The disintegration of the USSR has forced Western observers to think more deeply about the complex interactions between nations and states. The seriousness of this matter is suggested by the fact that in ordinary English the words “nation” and “state” are often used interchangeably. The term “nation-state,” though more precise, still conceals a host of pitfalls. Nationally-minded intellectuals and politicians typically think of the nation as a natural social unit, and of particular states as the natural political embodiments of particular nations. In actuality, nations are human communities that change [End Page 185] continuously in response to events inside and outside their social boundaries, and states are institutional structures that are often created by the actions of elites rather than the wishes of pre-existing nations. It follows that the relationship between nations and the states that govern them is frequently problematic. One state may encompass more than one nation, and a trans-border nation may be governed by more than one state. Over time, a state governing several nations may blend them into a single nation, or the state itself may be divided into several states. The Eurasian upheaval of the past decade serves as a powerful reminder that the human boundaries of nations and states do not necessarily coincide, and that in these circumstances the distinction can take on enormous political importance.

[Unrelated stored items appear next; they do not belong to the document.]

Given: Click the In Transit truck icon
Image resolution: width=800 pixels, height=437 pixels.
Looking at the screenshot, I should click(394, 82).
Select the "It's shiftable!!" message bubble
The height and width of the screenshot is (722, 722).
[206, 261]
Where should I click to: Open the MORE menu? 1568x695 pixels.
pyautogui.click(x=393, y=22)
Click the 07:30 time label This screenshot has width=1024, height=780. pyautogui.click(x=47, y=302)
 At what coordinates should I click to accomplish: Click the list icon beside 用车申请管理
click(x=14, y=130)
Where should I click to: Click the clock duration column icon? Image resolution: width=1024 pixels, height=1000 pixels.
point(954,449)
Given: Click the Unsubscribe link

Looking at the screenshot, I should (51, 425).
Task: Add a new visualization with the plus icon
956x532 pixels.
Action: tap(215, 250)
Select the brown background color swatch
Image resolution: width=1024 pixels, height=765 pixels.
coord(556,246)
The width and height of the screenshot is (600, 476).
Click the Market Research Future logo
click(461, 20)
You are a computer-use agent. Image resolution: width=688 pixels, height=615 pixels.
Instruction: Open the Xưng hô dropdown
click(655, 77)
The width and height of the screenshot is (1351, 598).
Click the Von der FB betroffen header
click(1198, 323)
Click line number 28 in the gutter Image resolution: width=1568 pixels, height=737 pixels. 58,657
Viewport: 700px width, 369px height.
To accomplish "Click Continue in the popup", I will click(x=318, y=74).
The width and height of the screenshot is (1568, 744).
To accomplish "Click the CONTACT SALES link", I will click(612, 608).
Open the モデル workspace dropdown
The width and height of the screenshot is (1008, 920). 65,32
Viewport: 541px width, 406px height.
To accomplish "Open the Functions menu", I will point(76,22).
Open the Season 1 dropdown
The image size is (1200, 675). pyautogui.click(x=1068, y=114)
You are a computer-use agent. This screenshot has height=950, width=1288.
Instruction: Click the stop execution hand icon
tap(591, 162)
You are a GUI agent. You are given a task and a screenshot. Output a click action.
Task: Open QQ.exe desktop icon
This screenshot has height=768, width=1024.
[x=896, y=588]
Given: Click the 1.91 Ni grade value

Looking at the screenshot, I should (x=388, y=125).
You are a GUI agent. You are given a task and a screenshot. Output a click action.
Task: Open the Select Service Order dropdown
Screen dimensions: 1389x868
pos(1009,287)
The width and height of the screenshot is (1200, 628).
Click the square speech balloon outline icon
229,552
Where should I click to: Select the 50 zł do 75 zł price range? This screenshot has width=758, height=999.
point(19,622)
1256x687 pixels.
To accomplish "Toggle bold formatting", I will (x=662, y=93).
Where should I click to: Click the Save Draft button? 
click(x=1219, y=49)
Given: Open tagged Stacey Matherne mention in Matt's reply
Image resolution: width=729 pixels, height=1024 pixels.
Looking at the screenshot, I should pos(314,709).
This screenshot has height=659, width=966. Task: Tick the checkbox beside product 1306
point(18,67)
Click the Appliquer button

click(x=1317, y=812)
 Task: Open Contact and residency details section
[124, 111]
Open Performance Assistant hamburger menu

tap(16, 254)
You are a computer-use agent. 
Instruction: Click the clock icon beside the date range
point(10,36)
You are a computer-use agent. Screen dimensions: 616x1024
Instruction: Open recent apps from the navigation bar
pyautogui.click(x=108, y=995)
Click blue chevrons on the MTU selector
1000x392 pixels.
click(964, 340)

Analyzing the ethnonational aspects of the Eurasian upheaval poses an uncommon challenge. If the recent turning points in the development of Russia and the other post-Soviet states sometimes appear obvious, that is a reflection of the problem: they are too obvious. Together with the extraordinary velocity of events, the political dynamics of policymaking in the Western democracies and in the post-Soviet states themselves have created pressures to seize on explanations that impart a sense of clarity, if not inevitability, to developments that still are poorly understood. Analysts now commonly describe the USSR, long regarded as a modernizing nation-state, as the last of the great multinational empires, doomed to extinction by its inability to modernize. More specifically, some observers explain the destruction of Soviet communism as the consequence of a powerful tide of repressed nationalism that purportedly existed before the communist era and resurfaced when Soviet ideology began to erode. Reasoning along similar lines, other commentators suggest that the past decade has witnessed the resurgence of an “eternal Russia” whose essential predisposition to autocratic rule can be traced as far back as the reign of Ivan the Terrible in the sixteenth century. This pessimistic gloss on Russian nationhood is akin to the suggestion of some analysts that the “Eastern” type of nationalism in the former Soviet bloc is more destructive and harmful to individual freedom than the benign “Western” variant in the rest of Europe and North America.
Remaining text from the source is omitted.